You can optimise bis's solution even further.
The first two lines are the same:

i = (i & 0x55555555) + (i>>1 & 0x55555555);
i = (i & 0x33333333) + (i>>2 & 0x33333333);

Now at this point we have 8 4-bit counters and wish to add them in pairs to get 4 8-bit counters. The maximum number in each counter will be 8, because it's the sum of 8 bits. The trick is that the number 8 fits into 4 bits, which means we can do the mask operation after the add. This is the same as call's optimization, except we're doing it earlier.

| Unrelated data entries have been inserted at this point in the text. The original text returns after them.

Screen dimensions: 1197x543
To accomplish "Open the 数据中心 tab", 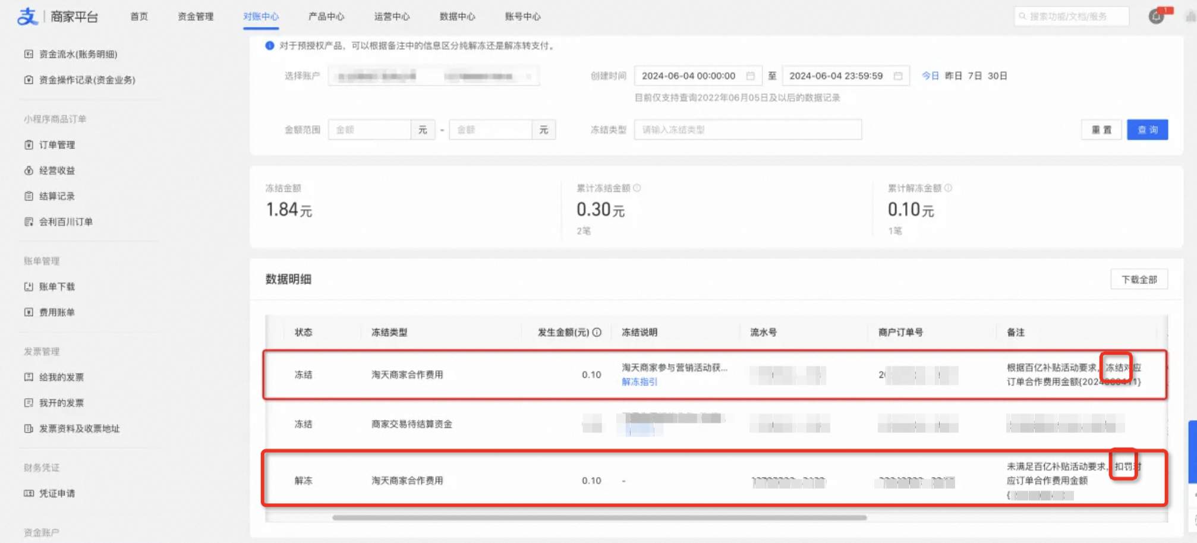I will pyautogui.click(x=457, y=17).
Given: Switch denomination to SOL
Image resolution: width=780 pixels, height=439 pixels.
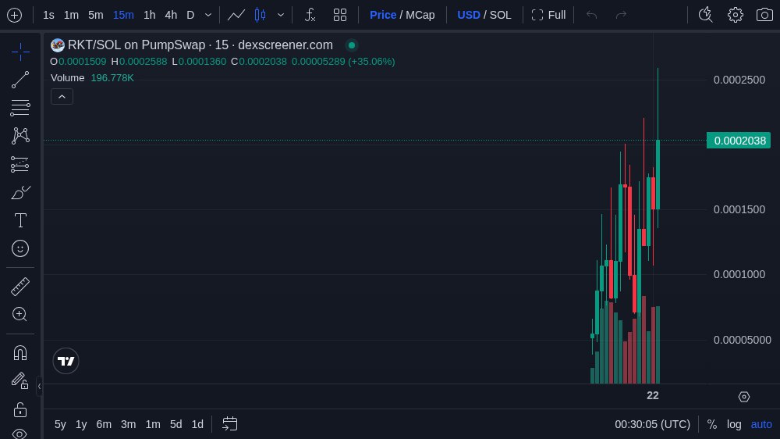Looking at the screenshot, I should tap(500, 15).
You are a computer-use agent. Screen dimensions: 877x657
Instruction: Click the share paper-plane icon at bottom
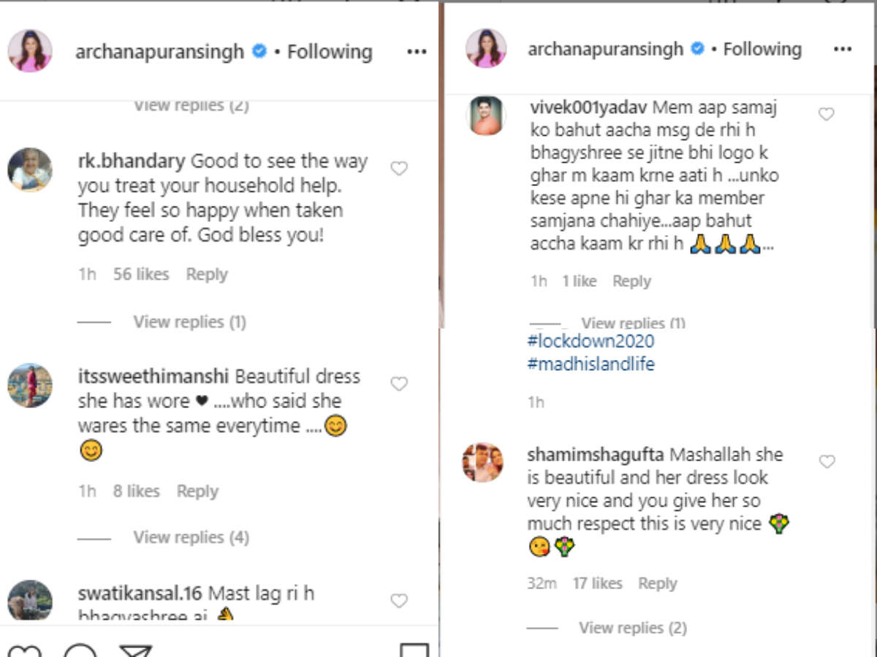coord(135,650)
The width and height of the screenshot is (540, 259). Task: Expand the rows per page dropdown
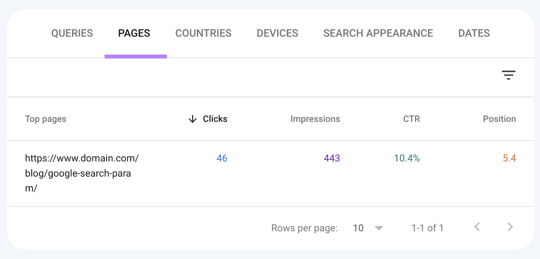[x=379, y=228]
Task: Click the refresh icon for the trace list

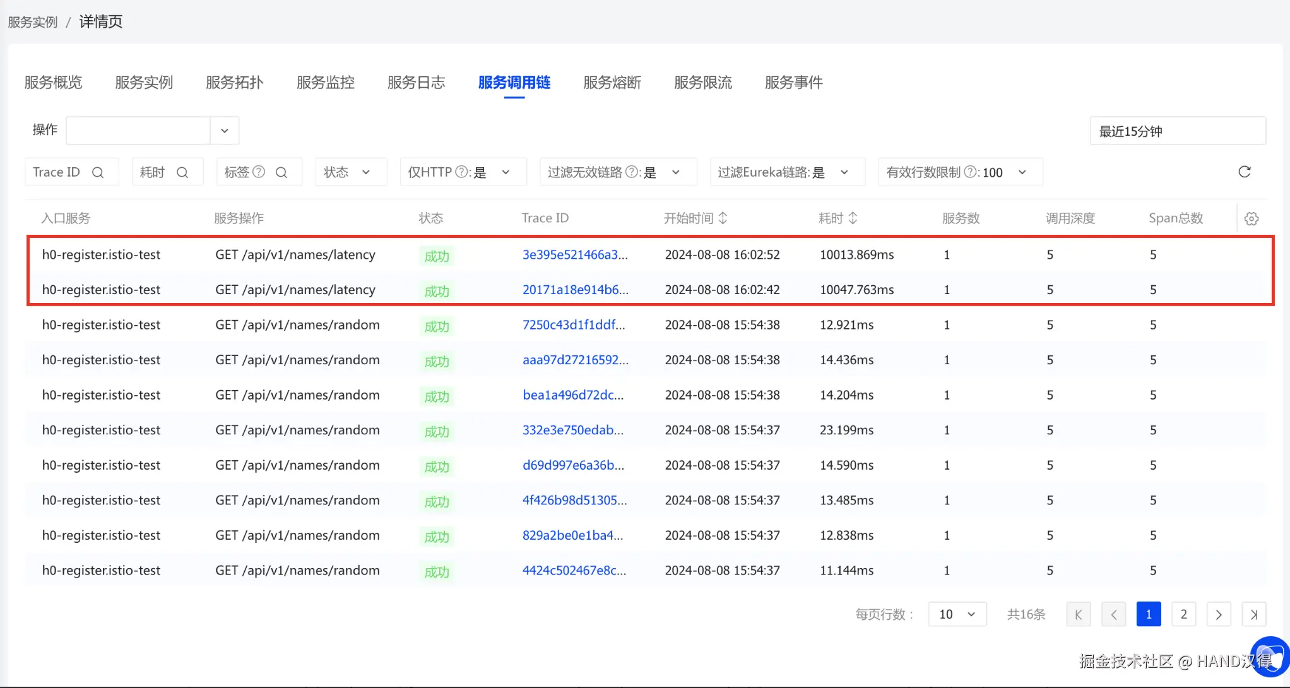Action: [1244, 172]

i = i + (i >> 4) & 0x0F0F0F0F

We now have our 4 8-bit counters. Here's the clever part: We can add these together in a single operation.

i = i * 0x01010101

How does this work? Imagine the multiplication done by hand.

01020304
x 01010101
----------------
01020304
0102030400
010203040000
01020304000000
----------------
000103060a090704

Notice that the A is the sum of the four digits. Actually, I lied a bit, we still have to shift.

i = i >> 24

the whole thing:

i = (i & 0x55555555) + (i>>1 & 0x55555555);
i = (i & 0x33333333) + (i>>2 & 0x33333333);
i = i + (i >> 4) & 0x0F0F0F0F
i = (i * 0x01010101) >> 24

64 bit version:

i = (i & 0x5555555555555555) + (i>>1 & 0x5555555555555555);
i = (i & 0x3333333333333333) + (i>>2 & 0x3333333333333333);
i = (i & 0x0F0F0F0F0F0F0F0F) + (i>>4 & 0x0F0F0F0F0F0F0F0F);
i = (i * 0x0101010101010101) >> 56

I didn't invent this - search for bit population count on Google.